Venezuela opposition banned from running in 2018 election

Supporters of Venezuela’s President Maduro at a past rally. [Photo: Courtesy]

Venezuela’s main opposition parties have been barred from taking part in next year’s presidential election. This was a directive straight from Venezuela’s President, Nicolas Maduro.

He said that only parties which took part in Sunday's mayoral polls would be able to contest the presidency.

Leaders from the Justice First, Popular Will and Democratic Action parties boycotted the vote and said the electoral system is biased.

Venezuela’s opposition coalition scoffed at Sunday’s vote as a Pyrrhic victory for Maduro. “Irregularities and low turnout characterized the vote,” said the coalition, which is demanding reforms to the electoral system for the 2018 vote.

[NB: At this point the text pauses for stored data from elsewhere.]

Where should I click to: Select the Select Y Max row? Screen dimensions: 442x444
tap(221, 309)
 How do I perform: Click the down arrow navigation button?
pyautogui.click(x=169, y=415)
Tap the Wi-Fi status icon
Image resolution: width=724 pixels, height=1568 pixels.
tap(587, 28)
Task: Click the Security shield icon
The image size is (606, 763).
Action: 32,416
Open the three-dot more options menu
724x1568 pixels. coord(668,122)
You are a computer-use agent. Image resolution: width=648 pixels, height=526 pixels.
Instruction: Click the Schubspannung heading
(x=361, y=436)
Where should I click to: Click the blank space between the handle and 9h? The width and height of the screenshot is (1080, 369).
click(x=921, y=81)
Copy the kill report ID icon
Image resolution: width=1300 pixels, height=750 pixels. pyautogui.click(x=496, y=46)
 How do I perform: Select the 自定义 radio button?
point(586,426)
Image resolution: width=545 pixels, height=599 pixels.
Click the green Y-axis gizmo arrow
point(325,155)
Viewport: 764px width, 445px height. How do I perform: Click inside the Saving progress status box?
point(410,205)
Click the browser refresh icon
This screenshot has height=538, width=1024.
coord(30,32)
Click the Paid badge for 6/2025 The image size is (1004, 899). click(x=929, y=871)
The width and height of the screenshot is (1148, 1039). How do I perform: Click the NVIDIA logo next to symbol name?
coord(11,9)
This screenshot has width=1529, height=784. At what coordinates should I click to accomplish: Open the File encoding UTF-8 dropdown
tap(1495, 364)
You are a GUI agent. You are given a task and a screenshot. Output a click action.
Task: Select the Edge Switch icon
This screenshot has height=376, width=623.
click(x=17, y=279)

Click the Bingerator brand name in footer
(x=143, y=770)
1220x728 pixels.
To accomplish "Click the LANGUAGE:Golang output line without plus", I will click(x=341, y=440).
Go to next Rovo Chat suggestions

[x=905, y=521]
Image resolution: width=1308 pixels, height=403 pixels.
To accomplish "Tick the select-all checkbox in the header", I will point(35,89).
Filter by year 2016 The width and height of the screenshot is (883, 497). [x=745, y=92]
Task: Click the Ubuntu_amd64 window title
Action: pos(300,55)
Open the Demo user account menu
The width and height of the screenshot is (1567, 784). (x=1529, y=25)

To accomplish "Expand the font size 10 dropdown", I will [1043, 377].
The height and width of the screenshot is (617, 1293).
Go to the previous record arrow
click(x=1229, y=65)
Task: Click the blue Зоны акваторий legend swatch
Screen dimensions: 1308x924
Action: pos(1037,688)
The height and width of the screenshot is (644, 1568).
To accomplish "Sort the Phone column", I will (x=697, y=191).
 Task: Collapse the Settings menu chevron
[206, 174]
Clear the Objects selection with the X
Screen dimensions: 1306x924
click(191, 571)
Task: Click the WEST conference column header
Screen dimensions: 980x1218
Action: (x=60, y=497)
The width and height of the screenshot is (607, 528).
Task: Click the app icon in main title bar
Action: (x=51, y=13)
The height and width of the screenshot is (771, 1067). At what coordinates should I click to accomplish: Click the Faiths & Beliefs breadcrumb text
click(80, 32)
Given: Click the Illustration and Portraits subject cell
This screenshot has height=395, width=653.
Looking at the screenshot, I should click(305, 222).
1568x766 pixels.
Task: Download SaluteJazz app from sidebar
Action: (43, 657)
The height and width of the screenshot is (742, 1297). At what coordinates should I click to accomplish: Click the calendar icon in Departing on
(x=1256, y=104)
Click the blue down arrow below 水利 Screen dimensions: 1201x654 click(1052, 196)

President Maduro insists the Venezuelan system is entirely trustworthy.

In a speech on Sunday, he said the opposition parties had "disappeared from the political map".

"A party that has not participated today and has called for the boycott of the elections can't participate anymore", he said.

In October, the three main opposition parties announced they would be boycotting Sunday's vote to elect mayors in more than 300 towns and cities.

They said the vote served what they called President Maduro's dictatorship.

President Maduro's governing Socialist Party is expected to win the largest number of votes in the mayoral elections, despite a worsening economic crisis characterised by shortages of basic goods and soaring inflation.

The 55-year-old successor to Hugo Chavez, enjoying a political breather after a year of ferocious domestic protests and damaging foreign sanctions, said the government had won at least 90 percent of the 335 mayorships in Sunday’s election.

The elections left Maduro favorite to be the socialists’ candidate in next year’s presidential race, despite the ambitions of rivals within government and an economic crisis that has pummeled the OPEC nation since his 2013 election.

“We’re ready to compete!” he told cheering supporters in a Caracas square shortly before midnight on Sunday, next to a statue of Venezuela’s independence hero Simon Bolivar.

He also declared fixing Venezuela’s broken economy a priority. But opponents and even some government dissenters say it is his stubborn adherence to Chavez-era economic policies - such as currency controls - that is to blame for the mess.

Venezuela’s 30 million people are enduring one of the worst economic meltdowns in Latin American history. Millions are skipping meals, missing medicines, and lining up for hours at shops during acute shortages and crippling inflation.